• _Exercises to complete_:
- a) Reproduce word for word the passage of the cichlid pH thread that begins at the words "ha, i dont kno" and stops after "in the filter.".
- b) Pick up the forum thread about raising pH for a cichlid tank where it stops and keep writing it.

• _Provided text_:
───

# Raising the pH for a cichlid tank?



## Guest

I am planning on getting some cichlids in the near distant future, for the some of you who don't know yet. My pH in my current 30 gallon is 7.2. With the cichlids I am looking into I need a pH of 7.8-8.6. How exactly do I raise my pH? 
I am looking into having some Texas Holey Rock, if I can get any, or lava rock at the lfs. My substrate will either be the eco-complete cichlid substrate or having a crushed coral substrate. Will those alone help to raise my pH or will I need to do something else?

Almost forgot that I will have driftwood in the tank as well... as far as I know, unless someone tells me not to.


----------



## greggolf

ha, i dont kno much about cichlids, but i know this part, lol. Ok well to get your pH around high 7-8 you wanna get Limestone rock, or crushed coral substrate, i have both and the white brings out the color in the cichlids. o also helps if you toss a hand full of crushed coral in the filter.


----------



## emc7

Which cichlids? Most Malawi fish with be fine in 7.2 if the water is hard. The crushed coral with definitely increase hardness, so will holey rock. The key is to never let pH drop below 7.0 and to keep it stable. Driftwood can lower pH, but its a small effect, and not all driftwood will. Test your hardness, if its less than 200 TDS add cichlid salts (the eco-complete, might take care of this, I don't know).
The easiest way to hold the pH stable and alkaline to is use Seachem's alkaline regulator as directed. If you want higher pH (necessary if want tanginikans), Seachem's Malawi and Tanginikan bufffers work, but you need the cichlid salts for the hardness. If your water is too soft (< 100 TDS), the pH won't be stable.


----------



## Guest

emc7 said:


> Which cichlids? Most Malawi fish with be fine in 7.2 if the water is hard. The crushed coral with definitely increase hardness, so will holey rock. The key is to never let pH drop below 7.0 and to keep it stable. Driftwood can lower pH, but its a small effect, and not all driftwood will. Test your hardness, if its less than 200 TDS add cichlid salts (the eco-complete, might take care of this, I don't know).

───

• _Records_:
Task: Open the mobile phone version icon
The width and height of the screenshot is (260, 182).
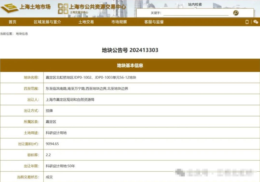Action: [x=247, y=22]
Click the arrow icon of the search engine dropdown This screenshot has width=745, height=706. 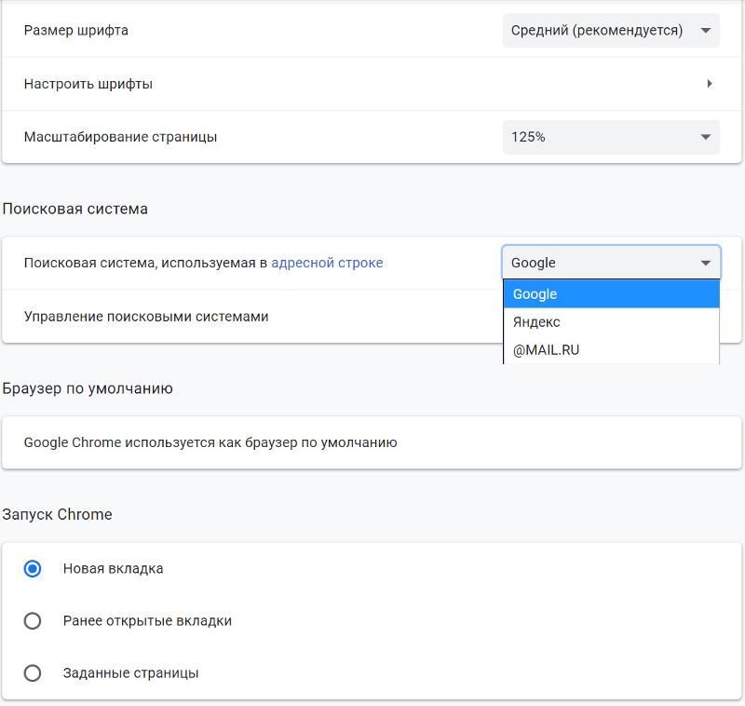tap(706, 263)

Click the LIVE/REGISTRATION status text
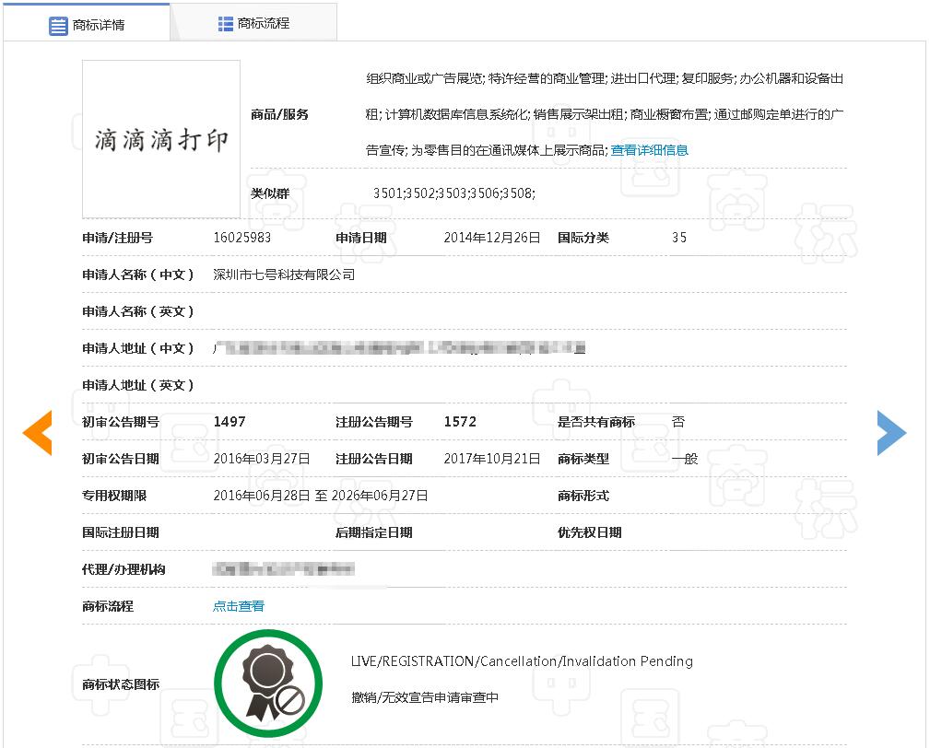pyautogui.click(x=521, y=661)
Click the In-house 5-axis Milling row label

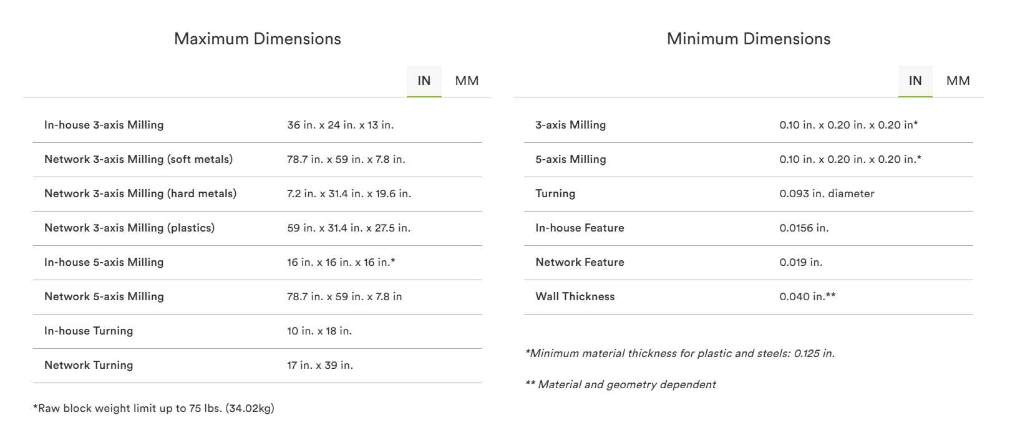(x=104, y=262)
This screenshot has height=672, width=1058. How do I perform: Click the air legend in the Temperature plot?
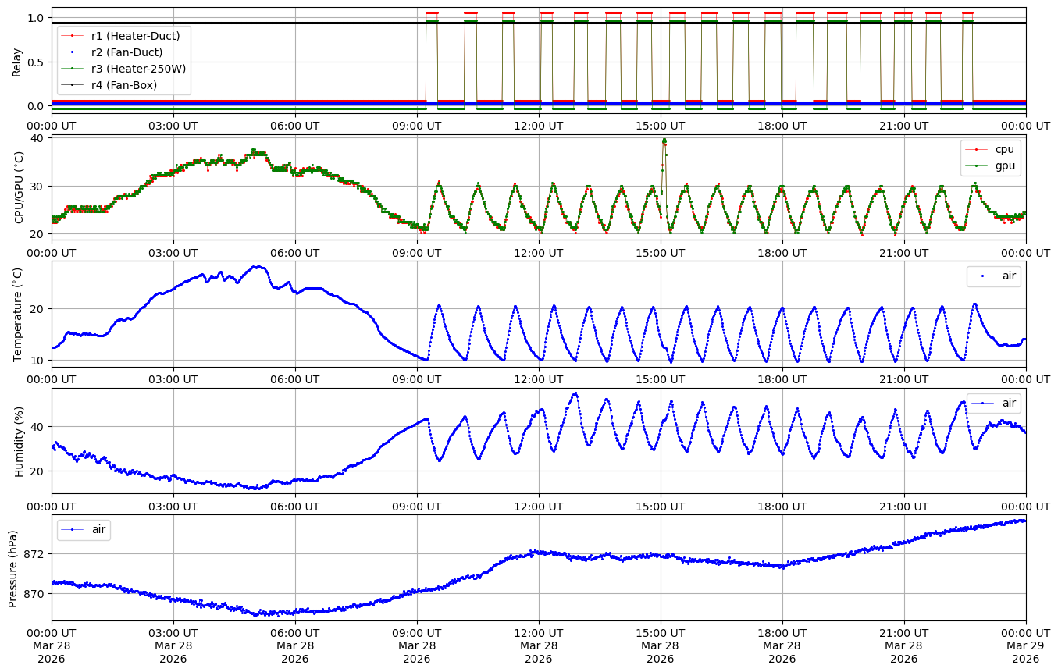(x=1010, y=276)
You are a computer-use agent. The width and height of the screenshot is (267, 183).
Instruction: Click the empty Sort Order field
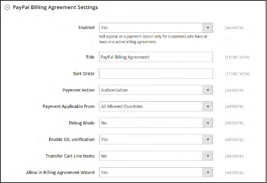click(156, 74)
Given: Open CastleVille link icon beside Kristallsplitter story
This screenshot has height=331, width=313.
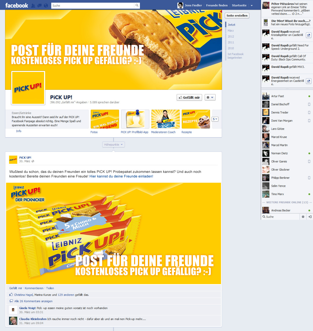Looking at the screenshot, I should [x=309, y=35].
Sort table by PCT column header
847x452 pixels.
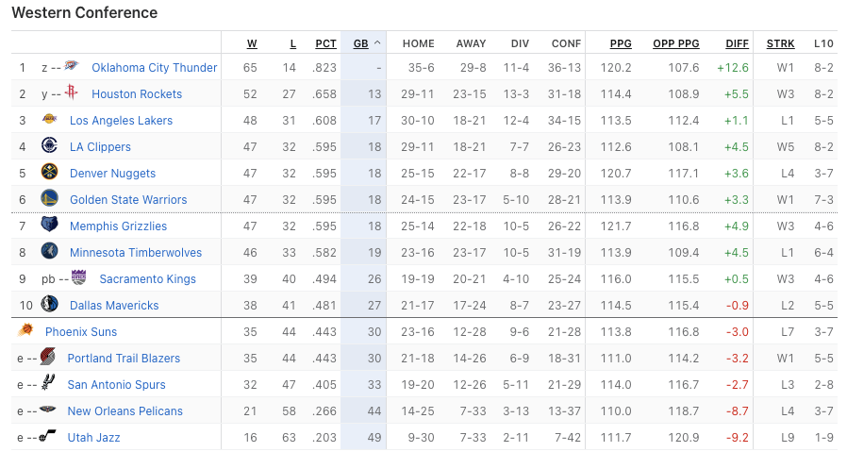325,43
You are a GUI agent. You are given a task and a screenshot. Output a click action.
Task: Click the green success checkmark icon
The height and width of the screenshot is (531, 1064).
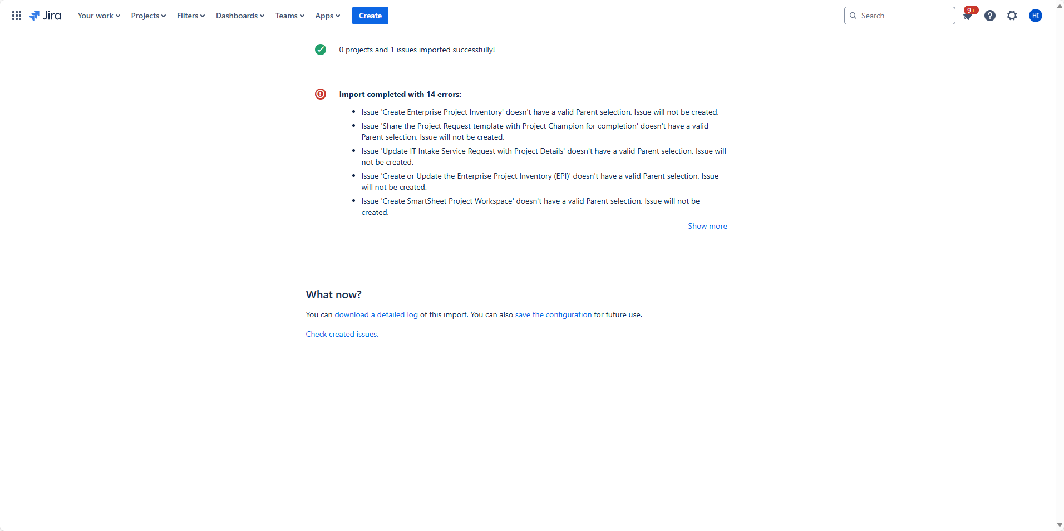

───

• _Responses to the tasks_:
- a)
ha, i dont kno much about cichlids, but i know this part, lol. Ok well to get your pH around high 7-8 you wanna get Limestone rock, or crushed coral substrate, i have both and the white brings out the color in the cichlids. o also helps if you toss a hand full of crushed coral in the filter.

- b)
> The easiest way to hold the pH stable and alkaline to is use Seachem's alkaline regulator as directed. If you want higher pH (necessary if want tanginikans), Seachem's Malawi and Tanginikan bufffers work, but you need the cichlid salts for the hardness. If your water is too soft (< 100 TDS), the pH won't be stable.



As far as I know I have hard water. I'm going to look for limestone and all the other stuff I mentioned once I have the money, but how often do I need to change the substrate and rock work to keep the pH high? 
Or do I have to change it at all?


----------



## Guest

As said above, the crushed coral and the eco cichlid substrate will both harden the water and increase the pH a bit. Crushed coral is really messy and even after you wash it tons of time it still has alot of dust in it. If you can get the Eco cichlid sand and like the color (black/white) I'd suggest this or use some inert sand.

Using regular (inert) sand, holey rock and some CC in the filter will work.

I have the Eco sand as well as some crushed coral in a media bag in my canister filter and my pH hovers around 8. I change out the CC once every 5-6 months.

You shouldn't have to change the substrate. I don't know if there is a time frame where they lose their buffering qualities. You should be fine with whatever you choose for atleast a few years.


----------



## emc7

You shouldn't ever have to change the substrate, it just slowly dissolves, so you may need to add more sometime. The most annoying thing about crushed coral as compared to gravel is its tendency to break into smaller pieces that get into you power filters and clog the impellers. Try it with just the crushed coral and limestone. Whether you will still need to add buffers will depend on your tap water.


----------



## lohachata

one of the best things to keep your PH up is dolomite.dolomite is limestone.look in your yellow pages for "landscape supplies"....call them and ask if they have #10 or smaller crushed limestone..i get it here in cleveland for less than $20 a ton.if they have it go to k-mart or wal-mart and get a couple of those 20 gallon tubs with the rope handles.throw them and a shovel in the car and go get your gravel.it will maintain your ph at around 8.4 forever...i have been using this stuff for more than 30 years..
or if you want to go really cheap,go to your local feed store and buy crushed oyster shell.


----------



## lohachata

another thing that you can do is run down to your LFS and buy a bunch of chemicals to elevate your PH.it is the fastest and most sophisticated way to achieve ones desired PH...and you won't have to go through all that trouble of rinsing gravel.


----------



## Guest

lohachata said:


> another thing that you can do is run down to your LFS and buy a bunch of chemicals to elevate your PH.it is the fastest and most sophisticated way to achieve ones desired PH...and you won't have to go through all that trouble of rinsing gravel.


Eh.... I don't want to mess with any chemicals if I don't have to. Usually with chemicals they will only higher the pH for a certain amount of time. I would much rather do it naturally. Thanks though!


----------



## emc7

> higher the pH for a certain amount of time


 This is true, once you start with the chemicals, you need to monitor pH and hardness. I suggest an electronic pen that does both pH and TDS. Its much faster than drops in test tubes.


----------



## Jojo

I have African cichlids, and naturally my ph is 7.8 I think, it might be 7.6 though. But testing the tank the ph comes up to 8.2

All I use is Texas holey rock, and a little bit of crushed coral mixed with the gravel.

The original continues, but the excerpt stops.